=== Begin Enclosure ===

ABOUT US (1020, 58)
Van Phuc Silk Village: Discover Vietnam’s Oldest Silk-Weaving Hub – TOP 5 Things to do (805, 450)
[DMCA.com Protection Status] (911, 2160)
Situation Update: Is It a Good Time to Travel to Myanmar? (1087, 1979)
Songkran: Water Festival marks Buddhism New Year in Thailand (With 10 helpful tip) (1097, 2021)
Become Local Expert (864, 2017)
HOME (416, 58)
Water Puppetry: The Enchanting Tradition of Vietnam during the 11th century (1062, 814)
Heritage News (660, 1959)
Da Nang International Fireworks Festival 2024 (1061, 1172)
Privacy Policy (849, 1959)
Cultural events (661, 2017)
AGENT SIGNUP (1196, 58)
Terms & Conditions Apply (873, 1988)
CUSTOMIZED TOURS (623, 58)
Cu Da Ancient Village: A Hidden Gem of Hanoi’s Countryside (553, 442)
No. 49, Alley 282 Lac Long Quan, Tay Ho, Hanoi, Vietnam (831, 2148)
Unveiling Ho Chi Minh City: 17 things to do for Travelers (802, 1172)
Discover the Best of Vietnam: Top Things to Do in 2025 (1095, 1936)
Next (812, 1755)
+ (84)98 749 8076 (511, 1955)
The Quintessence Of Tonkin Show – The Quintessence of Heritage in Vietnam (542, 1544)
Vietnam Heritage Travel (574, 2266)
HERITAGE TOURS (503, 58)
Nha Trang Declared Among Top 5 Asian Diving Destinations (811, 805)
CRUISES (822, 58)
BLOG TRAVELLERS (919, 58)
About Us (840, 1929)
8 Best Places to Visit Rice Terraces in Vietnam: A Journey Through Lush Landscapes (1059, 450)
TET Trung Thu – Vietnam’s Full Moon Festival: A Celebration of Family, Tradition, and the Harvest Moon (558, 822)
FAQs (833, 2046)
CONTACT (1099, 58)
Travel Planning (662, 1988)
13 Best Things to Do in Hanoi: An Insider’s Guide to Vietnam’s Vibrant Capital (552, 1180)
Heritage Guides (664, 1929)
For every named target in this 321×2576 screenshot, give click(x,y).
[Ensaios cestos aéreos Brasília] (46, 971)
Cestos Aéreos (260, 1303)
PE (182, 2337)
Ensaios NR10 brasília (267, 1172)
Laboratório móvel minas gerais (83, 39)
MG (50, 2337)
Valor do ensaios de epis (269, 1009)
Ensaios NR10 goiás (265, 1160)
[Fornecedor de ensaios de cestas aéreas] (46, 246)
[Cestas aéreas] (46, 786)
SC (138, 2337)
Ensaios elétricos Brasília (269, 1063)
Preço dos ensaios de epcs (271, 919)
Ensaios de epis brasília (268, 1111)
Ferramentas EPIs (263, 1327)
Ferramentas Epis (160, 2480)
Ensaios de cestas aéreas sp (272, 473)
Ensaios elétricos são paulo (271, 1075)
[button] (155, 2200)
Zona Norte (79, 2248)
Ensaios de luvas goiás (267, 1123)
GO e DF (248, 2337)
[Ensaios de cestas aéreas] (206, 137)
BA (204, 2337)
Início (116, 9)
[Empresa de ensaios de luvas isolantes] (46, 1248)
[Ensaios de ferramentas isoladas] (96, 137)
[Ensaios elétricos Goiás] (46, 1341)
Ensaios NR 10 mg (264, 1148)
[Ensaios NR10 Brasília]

=== End Enclosure ===

### WHAT YOU NEED TO DO
Look above for the line with "[DMCA.com Protection Status] (911, 2160)" and the line with "HOME (416, 58)". Retype those two lines and every line between them exactly, adding nothing.

### SOLVED PROBLEM
[DMCA.com Protection Status] (911, 2160)
Situation Update: Is It a Good Time to Travel to Myanmar? (1087, 1979)
Songkran: Water Festival marks Buddhism New Year in Thailand (With 10 helpful tip) (1097, 2021)
Become Local Expert (864, 2017)
HOME (416, 58)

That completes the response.